Fitch’s downgrade of the U.S. credit rating set Democrats and Republicans in Congress to bickering over which of them caused the downgrade: Democrats for spending too much or Republicans for not raising taxes to cover the expenses they voted into the budget.
This is the same partisan squabbling “that [Fitch] said was raising concerns about America’s ability to tackle its swelling budget deficit,” The Wall Street Journal noted.
“The two parties aren’t considering the policies that could meaningfully address the problem: raising taxes or cutting spending on major programs such as Medicare and Social Security,” the WSJ added.
“There’s no imminent sign of Congress having the political will to address our entitlement programs or the revenue that funds them and the rest of the government,” Shai Akabas, economic policy director at the Bipartisan Policy Center, told the WSJ. “It’s a sign of worse things to come if we don’t get our fiscal house in order.”
After shrinking last year, the annual budget deficit has grown by 170 percent in the first nine months of the new spending year, the Congressional Budget Office (CBO) reported, including $131 billion more in interest, an increase of 25 percent from the previous year.
Social Security will take 5.1 percent of federal spending this year and rise to 6.0 percent by 2033. Spending on Medicaid, Medicare, and other mandated health programs will rise from 5.8 percent of the budget now to 6.6 percent over the next ten years, the CBO said.
At current rates of increase, net interest costs will gobble 3.7 percent of the annual federal budget, the CBO has projected.
Without increased rates of funding, the Social Security trust fund will run out of money in 2034; Medicare’s hospital-cost trust fund will go broke in 2031.
Congress faces a reckoning in 2025, when tax benefits for working and middle classes included in the 2017 tax cut law expire. (Cuts for corporations and high earners were made permanent in the law.)

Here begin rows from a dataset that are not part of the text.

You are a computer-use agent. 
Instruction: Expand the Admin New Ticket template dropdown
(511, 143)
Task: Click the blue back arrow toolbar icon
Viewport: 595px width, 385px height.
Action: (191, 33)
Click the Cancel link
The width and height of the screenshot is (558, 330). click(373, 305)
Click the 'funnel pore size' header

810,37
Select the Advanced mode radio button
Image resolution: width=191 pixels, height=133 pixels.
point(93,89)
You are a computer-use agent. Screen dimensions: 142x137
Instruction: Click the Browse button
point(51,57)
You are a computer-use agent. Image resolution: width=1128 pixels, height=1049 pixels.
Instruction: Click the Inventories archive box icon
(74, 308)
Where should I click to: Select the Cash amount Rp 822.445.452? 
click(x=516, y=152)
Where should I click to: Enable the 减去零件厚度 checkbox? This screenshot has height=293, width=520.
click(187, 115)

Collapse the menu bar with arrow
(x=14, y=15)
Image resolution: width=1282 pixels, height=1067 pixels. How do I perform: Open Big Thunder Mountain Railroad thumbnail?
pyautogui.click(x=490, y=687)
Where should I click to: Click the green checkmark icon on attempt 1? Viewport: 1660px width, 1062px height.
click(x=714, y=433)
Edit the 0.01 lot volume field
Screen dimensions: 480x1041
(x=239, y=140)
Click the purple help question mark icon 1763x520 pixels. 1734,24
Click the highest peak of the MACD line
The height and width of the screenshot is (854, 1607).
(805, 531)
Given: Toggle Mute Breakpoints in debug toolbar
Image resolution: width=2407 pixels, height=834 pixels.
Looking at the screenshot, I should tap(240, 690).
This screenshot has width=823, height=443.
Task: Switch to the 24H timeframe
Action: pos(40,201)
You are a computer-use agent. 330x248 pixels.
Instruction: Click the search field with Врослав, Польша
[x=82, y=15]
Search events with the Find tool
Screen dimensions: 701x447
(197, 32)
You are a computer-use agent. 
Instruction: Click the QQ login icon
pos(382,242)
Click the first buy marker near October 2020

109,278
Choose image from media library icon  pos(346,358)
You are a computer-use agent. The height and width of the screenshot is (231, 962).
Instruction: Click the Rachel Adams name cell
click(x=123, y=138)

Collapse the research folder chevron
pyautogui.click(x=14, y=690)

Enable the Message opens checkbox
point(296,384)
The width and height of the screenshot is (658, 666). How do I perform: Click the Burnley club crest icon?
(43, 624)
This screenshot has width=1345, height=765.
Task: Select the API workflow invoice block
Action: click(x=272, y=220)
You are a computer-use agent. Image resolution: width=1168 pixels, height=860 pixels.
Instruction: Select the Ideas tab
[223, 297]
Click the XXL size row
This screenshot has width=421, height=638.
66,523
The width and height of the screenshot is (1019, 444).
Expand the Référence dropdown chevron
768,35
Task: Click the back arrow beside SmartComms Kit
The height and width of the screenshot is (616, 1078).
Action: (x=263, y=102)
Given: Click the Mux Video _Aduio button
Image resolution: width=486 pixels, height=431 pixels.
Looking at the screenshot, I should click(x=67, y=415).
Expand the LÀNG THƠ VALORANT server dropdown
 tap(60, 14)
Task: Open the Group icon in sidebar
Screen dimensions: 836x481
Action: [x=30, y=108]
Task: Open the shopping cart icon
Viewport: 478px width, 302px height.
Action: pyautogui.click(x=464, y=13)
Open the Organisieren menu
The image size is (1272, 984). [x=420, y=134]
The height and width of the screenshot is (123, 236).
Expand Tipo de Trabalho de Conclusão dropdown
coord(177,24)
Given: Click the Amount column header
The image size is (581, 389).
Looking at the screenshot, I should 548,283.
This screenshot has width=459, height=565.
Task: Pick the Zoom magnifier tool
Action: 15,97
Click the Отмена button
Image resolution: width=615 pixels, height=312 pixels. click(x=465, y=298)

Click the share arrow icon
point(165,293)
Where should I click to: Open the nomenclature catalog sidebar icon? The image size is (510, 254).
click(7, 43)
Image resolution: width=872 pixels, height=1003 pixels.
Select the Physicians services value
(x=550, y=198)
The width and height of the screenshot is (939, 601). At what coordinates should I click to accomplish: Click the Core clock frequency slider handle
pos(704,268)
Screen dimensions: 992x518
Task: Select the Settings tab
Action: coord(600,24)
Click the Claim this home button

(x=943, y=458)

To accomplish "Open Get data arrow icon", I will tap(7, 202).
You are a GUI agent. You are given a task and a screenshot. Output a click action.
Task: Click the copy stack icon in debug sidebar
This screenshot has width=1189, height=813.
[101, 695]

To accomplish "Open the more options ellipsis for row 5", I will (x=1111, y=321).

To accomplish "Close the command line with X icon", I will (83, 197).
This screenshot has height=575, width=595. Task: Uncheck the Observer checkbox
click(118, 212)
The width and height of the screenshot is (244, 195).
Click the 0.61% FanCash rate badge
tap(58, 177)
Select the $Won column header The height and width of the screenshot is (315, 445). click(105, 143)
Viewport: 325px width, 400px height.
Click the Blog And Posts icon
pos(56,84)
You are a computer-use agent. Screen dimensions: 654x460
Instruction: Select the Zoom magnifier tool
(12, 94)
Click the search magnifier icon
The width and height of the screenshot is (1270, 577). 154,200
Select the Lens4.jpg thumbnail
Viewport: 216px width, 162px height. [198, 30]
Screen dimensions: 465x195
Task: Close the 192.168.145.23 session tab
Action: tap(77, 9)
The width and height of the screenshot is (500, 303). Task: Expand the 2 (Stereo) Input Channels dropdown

President Joe Biden had proposed to raise tax rates for corporations, capital gains, and the highest earners, but moderate Democrats joined Republicans to defeat the plan in Congress.
In the longer term, the federal debt is on trend to double from 98 percent this year to 181 percent in 2053, according to a CBO analysis.
The nonprofit Committee for a Responsible Federal Budget pegged the outlying figure even higher, at 222 percent.
The CBO’s “30-year projection is bleak,” Stephen Pavlik, CEO of the research firm Renaissance Macro, wrote in a note, saying the U.S. government is “drowning in debt. Rising debt plus rising interest costs equals [a] debt servicing cost disaster.”
The federal government paid $475 billion in interest in 2022, 35 percent more than the $352 billion in 2021. The cost will rise to $663 billion this year due to sharply higher interest rates and new government spending on infrastructure repair, strengthening the domestic computer chip industry, and other programs.
Historically, when interest payments consume 14 percent or more of a nation’s GDP, “a prolonged period of austerity” ensues, analysts at Glenmede Investment Management wrote in a note.